Kamada Yasuyuki, Hori Tomohide, Yamamoto Hidekazu, Harada Hideki, Yamamoto Michihiro, Yamada Masahiro, Yazawa Takefumi, Sasaki Ben, Tani Masaki, Sato Asahi, Katsura Hikotaro, Tani Ryotaro, Aoyama Ryuhei, Sasaki Yudai, Okada Masaharu, Zaima Masazumi
Department of Surgery, Shiga General Hospital, Moriyama 524-8524, Shiga, Japan.
Department of Cardiovascular Medicine, Shiga General Hospital, Moriyama 524-8524, Shiga, Japan.
World J Hepatol. 2021 Apr 27;13(4):483-503. doi: 10.4254/wjh.v13.i4.483.

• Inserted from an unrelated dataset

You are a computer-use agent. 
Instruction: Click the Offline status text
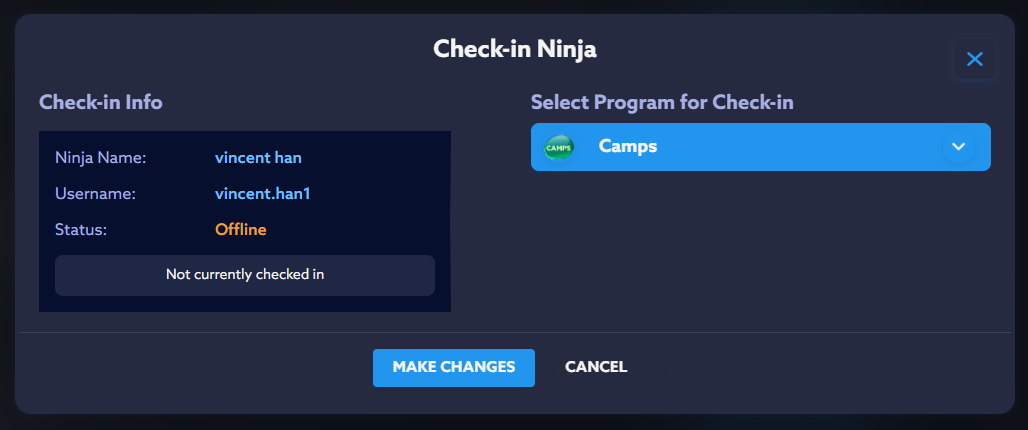(x=241, y=230)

Although arterial hemorrhage after pancreaticoduodenectomy (PD) is not frequent, it is fatal. Arterial hemorrhage is caused by pseudoaneurysm rupture, and the gastroduodenal artery stump and hepatic artery (HA) are frequent culprit vessels. Diagnostic procedures and imaging modalities are associated with certain difficulties. Simultaneous accomplishment of complete hemostasis and HA flow preservation is difficult after PD. Although complete hemostasis may be obtained by endovascular treatment (EVT) or surgery, liver infarction caused by hepatic ischemia and/or liver abscesses caused by biliary ischemia may occur. We herein discuss therapeutic options for fatal arterial hemorrhage after PD.

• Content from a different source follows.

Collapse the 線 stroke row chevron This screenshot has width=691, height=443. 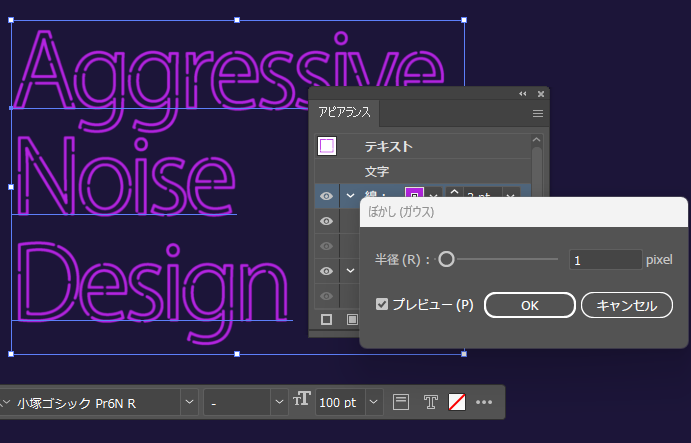350,196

To present our data here along with a discussion of therapeutic strategies for fatal arterial hemorrhage after PD.
We retrospectively investigated 16 patients who developed arterial hemorrhage after PD. The patients' clinical characteristics, diagnostic procedures, actual treatments [transcatheter arterial embolization (TAE), stent-graft placement, or surgery], clinical courses, and outcomes were evaluated.
The frequency of arterial hemorrhage after PD was 5.5%. Pancreatic leakage was observed in 12 patients. The onset of hemorrhage occurred at a median of 18 d after PD. Sentinel bleeding was observed in five patients. The initial EVT procedures were stent-graft placement in seven patients, TAE in six patients, and combined therapy in two patients. The rate of technical success of the initial EVT was 75.0%, and additional EVTs were performed in four patients. Surgical approaches including arterioportal shunting were performed in eight patients. Liver infarction was observed in two patients after TAE. Two patients showed a poor outcome even after successful EVT. These four patients with poor clinical courses and outcomes had a poor clinical condition before EVT. Fourteen patients were successfully treated.
Transcatheter placement of a covered stent may be useful for simultaneous accomplishment of complete hemostasis and HA flow preservation.
尽管胰十二指肠切除术(PD)后动脉出血并不常见,但却是致命的。动脉出血是由假性动脉瘤破裂引起的,胃十二指肠动脉残端和肝动脉(HA)是常见的责任血管。诊断程序和成像方式存在一定困难。PD后同时实现完全止血和保留HA血流很困难。尽管通过血管内治疗(EVT)或手术可能实现完全止血,但可能会发生肝缺血导致的肝梗死和/或胆缺血导致的肝脓肿。我们在此讨论PD后致命性动脉出血的治疗选择。
在此展示我们的数据,并讨论PD后致命性动脉出血的治疗策略。
我们回顾性研究了16例PD后发生动脉出血的患者。评估了患者的临床特征、诊断程序、实际治疗方法[经导管动脉栓塞术(TAE)、覆膜支架置入术或手术]、临床病程和结局。
PD后动脉出血的发生率为5.5%。12例患者观察到胰漏。出血发生的中位时间为PD后18天。5例患者观察到哨兵出血。初始EVT程序为7例患者行覆膜支架置入术,6例患者行TAE,2例患者行联合治疗。初始EVT的技术成功率为75.0%,4例患者进行了额外的EVT。8例患者采用了包括动门脉分流术在内的手术方法。TAE后2例患者观察到肝梗死。即使EVT成功,仍有2例患者预后不良。这4例临床病程和结局较差的患者在EVT前临床状况不佳。14例患者成功治愈。
经导管置入覆膜支架可能有助于同时实现完全止血和保留HA血流。